◆ **Stated goal 1**
Transcribe the passage about the panel members from "The second member" up to and including "for the employer.".
◆ **Stated goal 2**
Answer these questions using the passage about the panel members:
(a) Which president appointed Kathleen Cardone?
(b) In what month and year did Jay Bybee sign the "Torture Memos"?
(c) Was Bybee confirmed by the Senate before or after his role in those memos was revealed?

◆ **Passage to read**
══════════

The second member is Kathleen Cardone, a G.W. Bush appointee whose most cited opinion regards labor law and progressive discipline. She found for the employer.
The third member of the panel is the Honorable Jay Bybee, of whom wikipedia notes:
While serving in the Bush administration as the Assistant Attorney General for the Office of Legal Counsel, United States Department of Justice, he signed the controversial “Torture Memos” in August 2002. These authorized “enhanced interrogation techniques” that were used in the systematic torture of detainees at Guantanamo Bay detention camp beginning in 2002 and at the Abu Ghraib facility following the United States’ invasion of Iraq in 2003.
He was confirmed by the Senate before his role in the torture memos was revealed.

══════════

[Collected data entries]
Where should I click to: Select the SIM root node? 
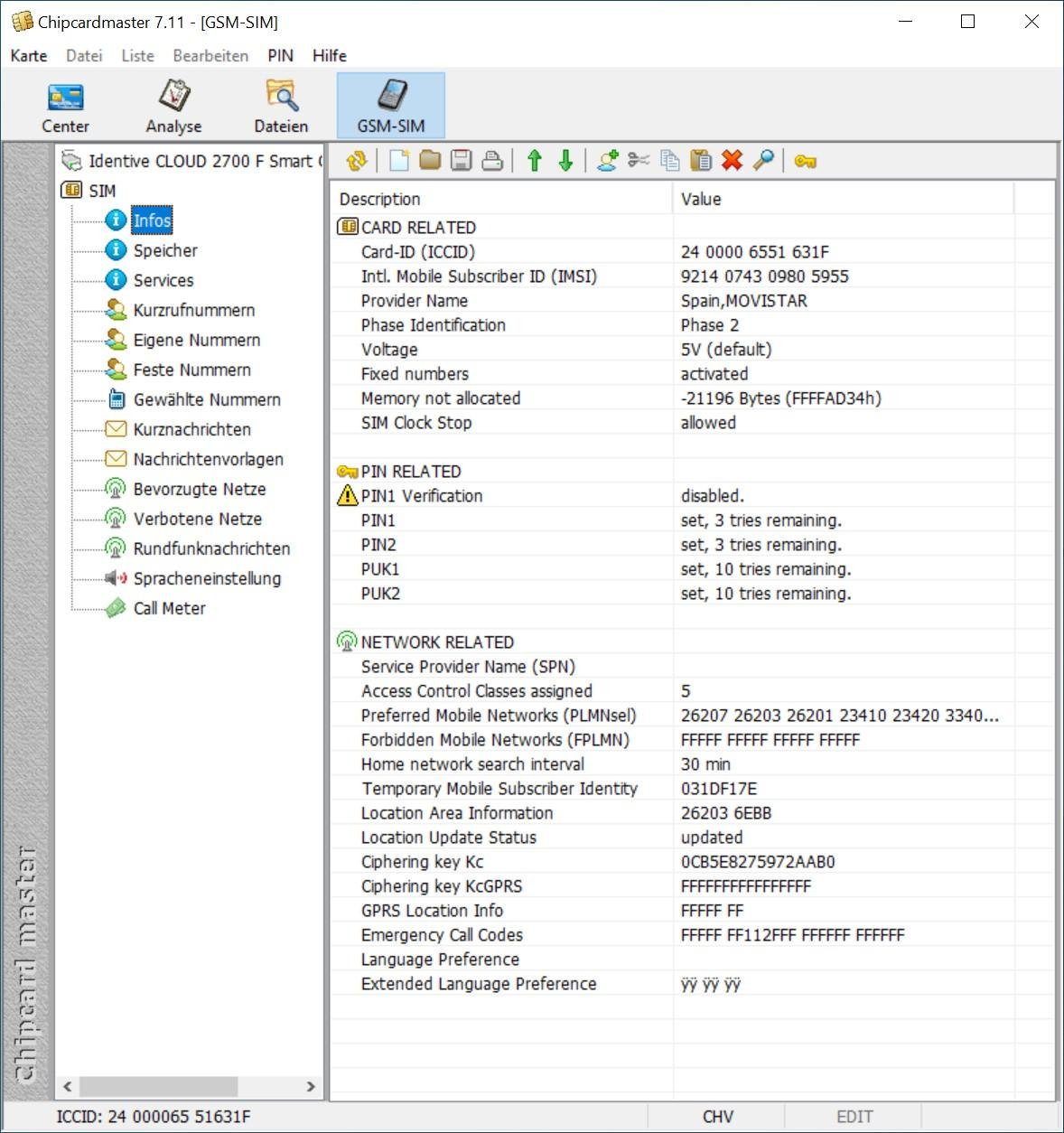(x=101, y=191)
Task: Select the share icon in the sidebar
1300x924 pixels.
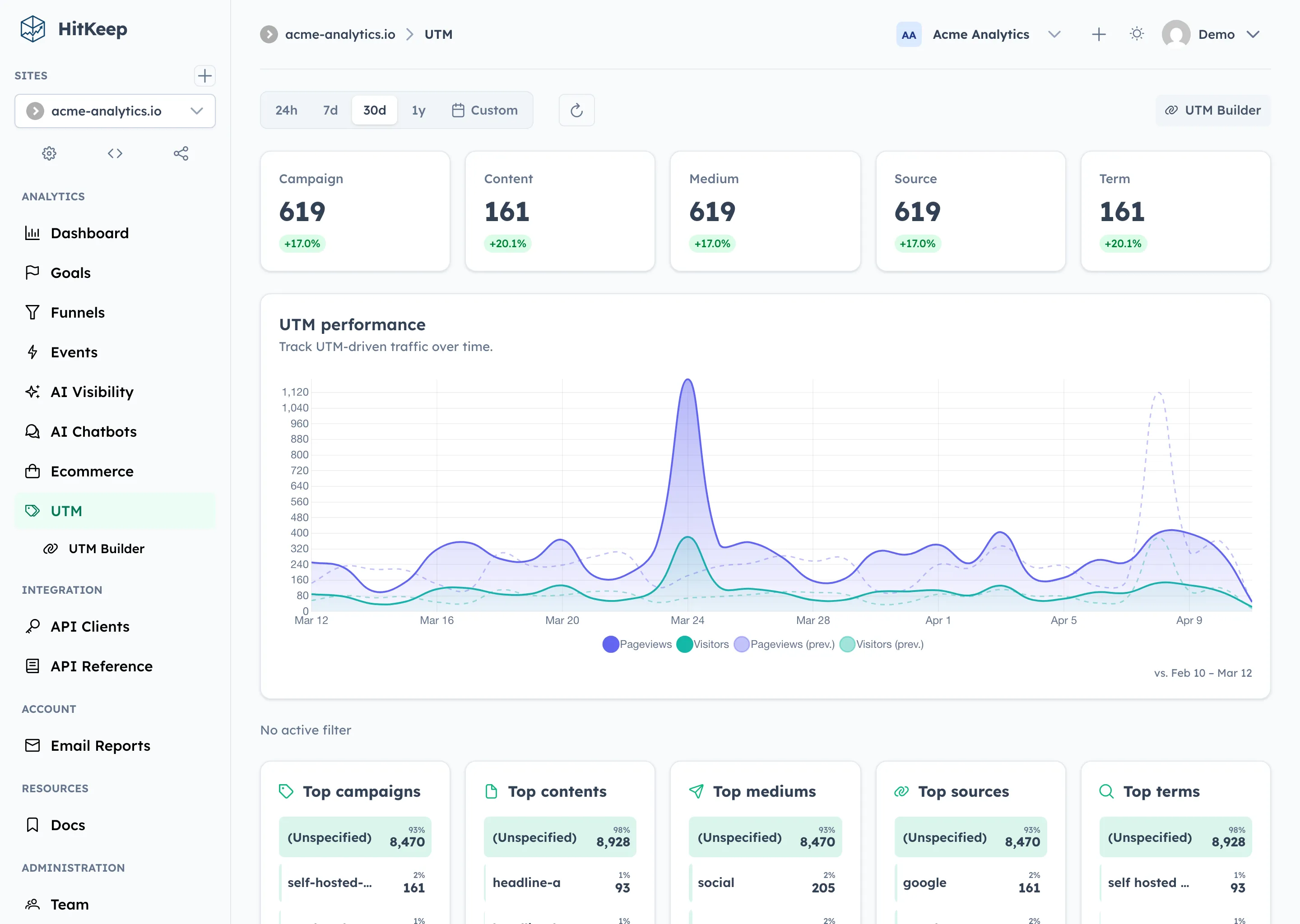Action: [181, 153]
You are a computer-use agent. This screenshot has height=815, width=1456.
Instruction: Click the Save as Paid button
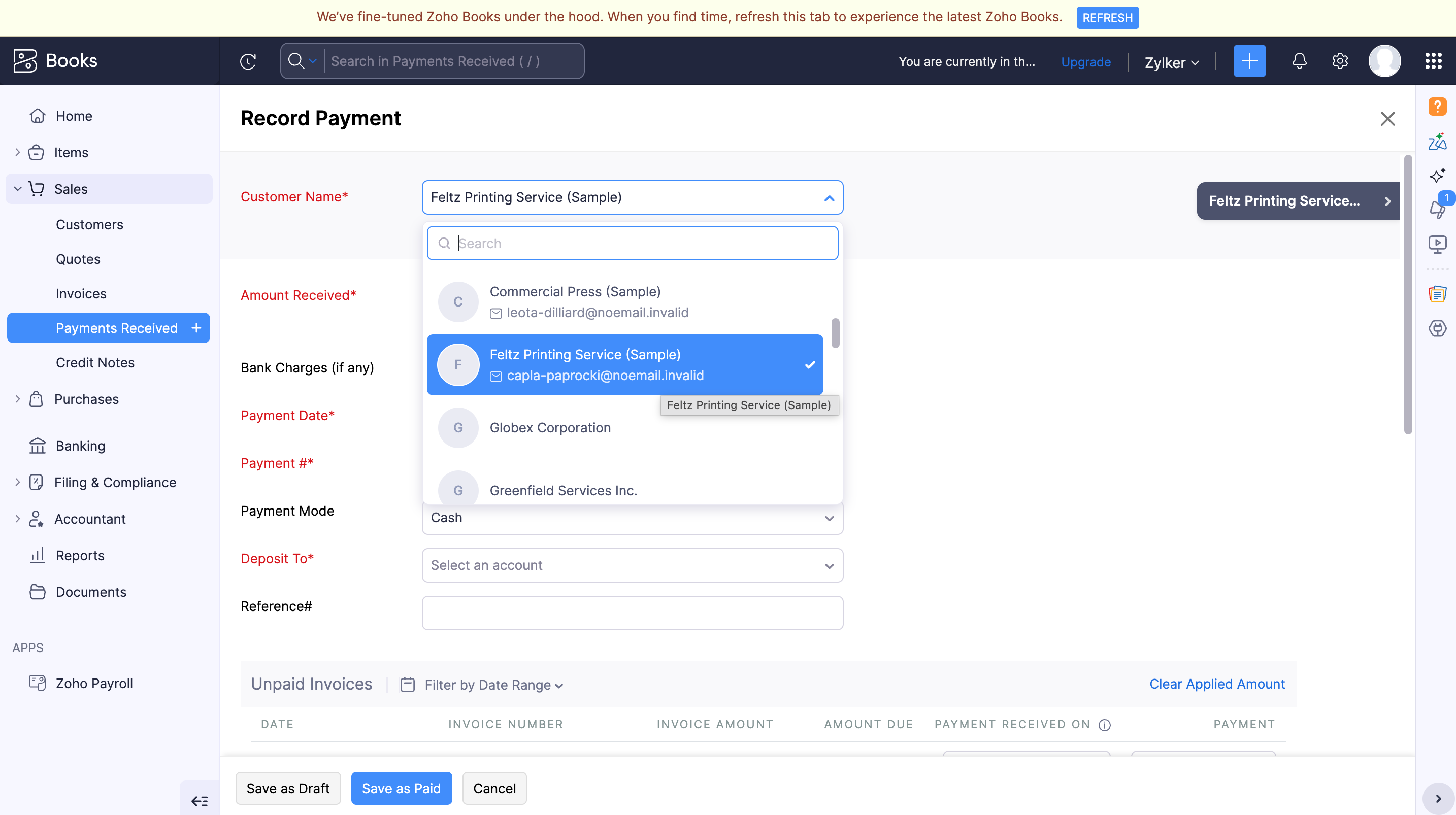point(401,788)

══════════

◆ **Exercise output 1**
The second member is Kathleen Cardone, a G.W. Bush appointee whose most cited opinion regards labor law and progressive discipline. She found for the employer.

◆ **Exercise output 2**
(a) G.W. Bush
(b) August 2002
(c) Before